Fast forward again, this time just over a year to the present day, July 2017.
I am still teaching both vinyasa and sculpt classes, although at a different studio than where I first started to teach. I can now say with complete candor and heart that I love to teach—yes, even sculpt. There was never a switch that flipped, it just gradually came to be. Although I can’t pinpoint exactly what changed, during the year-long period from when I started teaching to now, I carved out a lot of time for reflection and put in serious work regarding my own personal development that has contributed to, in my own humble opinion, what feels like leaps and bounds of growth both spiritually and mentally.

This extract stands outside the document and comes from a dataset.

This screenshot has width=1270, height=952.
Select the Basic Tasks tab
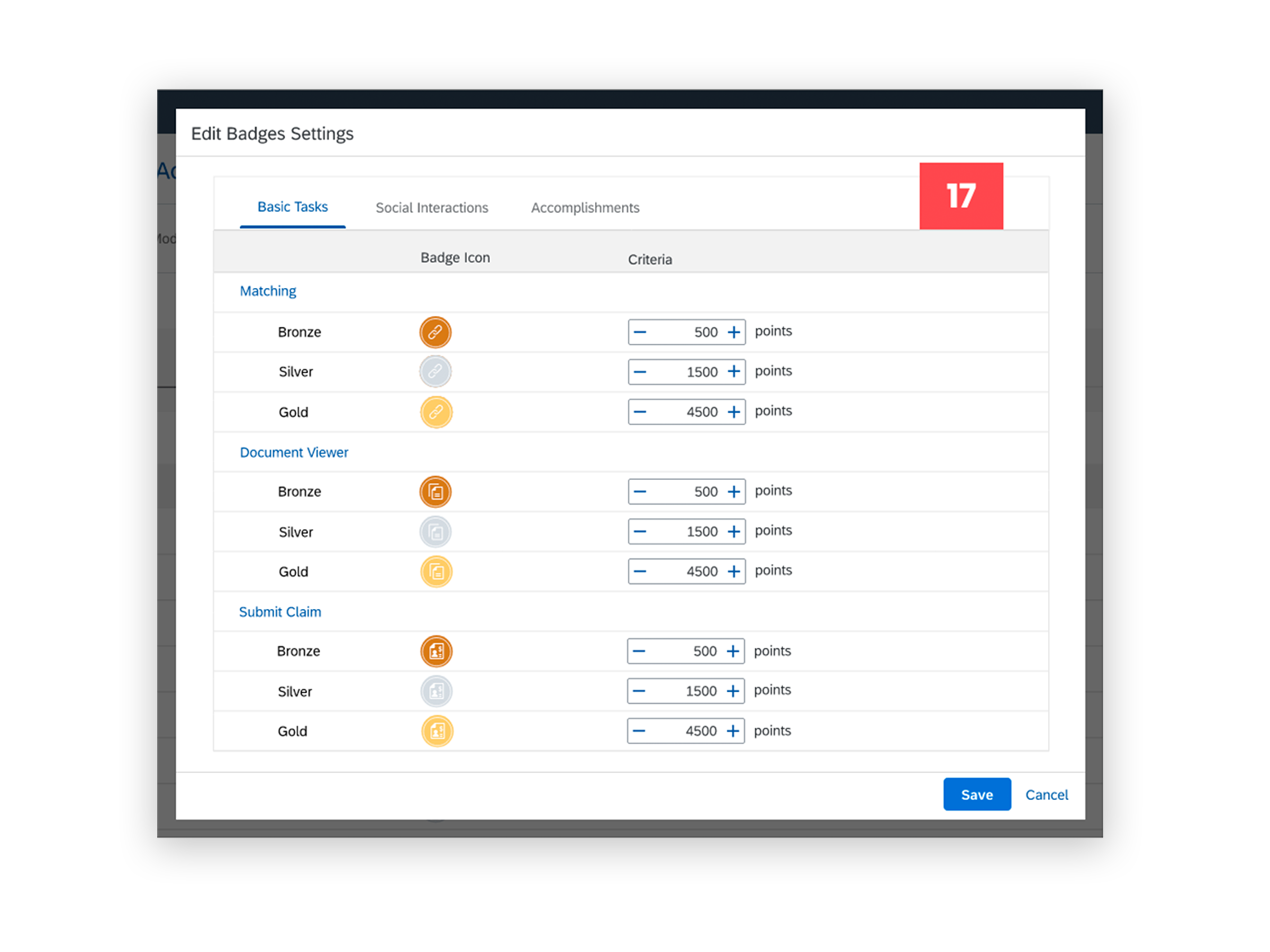[292, 207]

The difference? First and foremost: timing. Timing is everything—I cannot stress that enough. When I first auditioned for CorePower, I took those initial rounds of feedback personally (which of course, they were not) and even more in the spirit of self-harming and stunting my own growth, I looked at them as ‘nos’ that metastasized into “not-evers’. I shut down entirely.
If I knew then what I know now (ha), I would have realized that those ‘not evers’ were ‘not nows’. I wasn’t ready—I can see that in hindsight. But rather than listening to the feedback that I was receiving, I threw up walls and with my tail between my legs, I quit. I was too proud, too stubborn, too ashamed to put in the necessary work to become a good teacher. I took the easy way out and accepted defeat rather than working for what I wanted.

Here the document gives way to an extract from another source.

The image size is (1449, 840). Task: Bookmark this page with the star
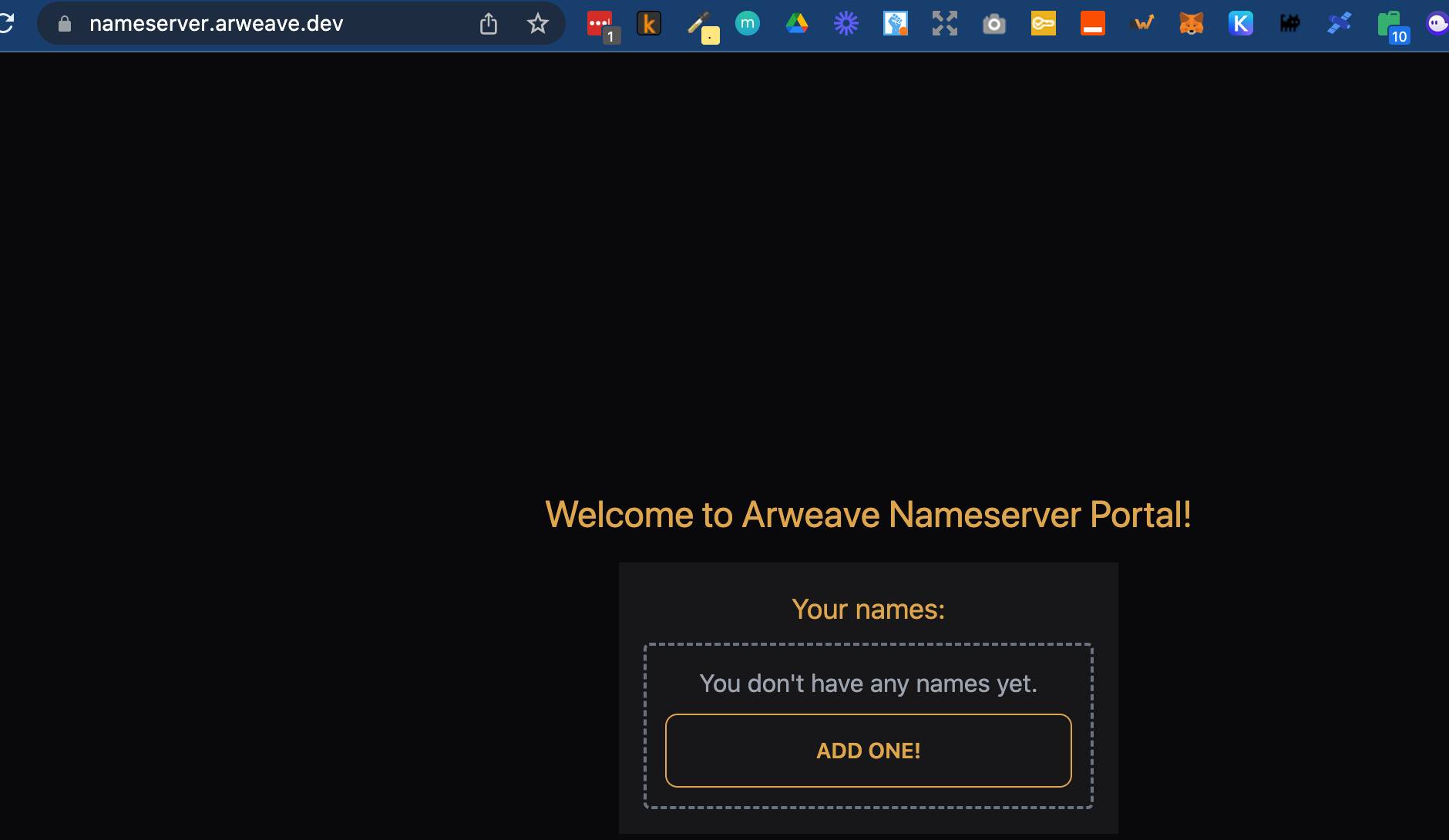537,23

Another big difference is that, ego and ulterior motives aside, in those years after I first auditioned I fell in love with my practice. I spent a lot of time on my mat and I learned a whole lot about my mind, my breath, and my body. The love that was cultivated there was as real is it gets. Like, feels-like-it’s-almost-tangible, rosy-cheeks, don’t-want-to-go-to-sleep-at-night kind of love. And when I went through my 200-hour training, it only intensified, expanded and transformed that love into a passion for teaching.
Today, I teach because I love and believe in, with my entire being, what I am teaching. And from that love and faith in what I do, I am open-minded, curious, and determined when it comes to creating classes that will best serve my students. I read books. I take classes to learn from other teachers. I constantly create new sequences. I watch YouTube videos and I spend a lot of time on Pinterest. Rather than a focusing on myself, my full, undivided attention is reserved for my students when I step through the doors of the studio. My motives for teaching started off as self-serving and, somewhere along the way, transformed into what I consider an act of service. I am proud—and happy—as hell to be able to say that I have the privilege of teaching yoga and that it’s simply because I love it; it fills my life with a sense of purpose and sheer joy to be able to share something with others that I have such a profound love for and that had such a profound impact on my life. I am grateful every damn day.

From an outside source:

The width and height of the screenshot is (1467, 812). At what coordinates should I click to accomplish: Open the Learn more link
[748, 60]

What I’ve taken away from these experiences thus far is this: Trust the timing of my life. A no is only a no if that’s what I decide. I must remain open to the possibility that maybe, despite how much I want something or how hard I have worked, what I think is best, what is right, what is due, might just not ready to come to fruition quite yet. Patience, grasshopper. At the same time, never give up on something that excites me, motivates me, and makes me feel whole. Stay curious, ask questions, be a student of life at whatever age or stage of life I find myself in. And most importantly, figure out what makes me come alive, that fires up the inner-nerd in me, and pursue the hell out of it, no matter how many speed bumps or ‘dead ends’ I encounter along the way. Oh, and if I decide to get another tattoo, I will make sure I'm going to want it in 10, 20, 40+ years. They're really permanent.
We may encounter many defeats, but we must never, ever be defeated.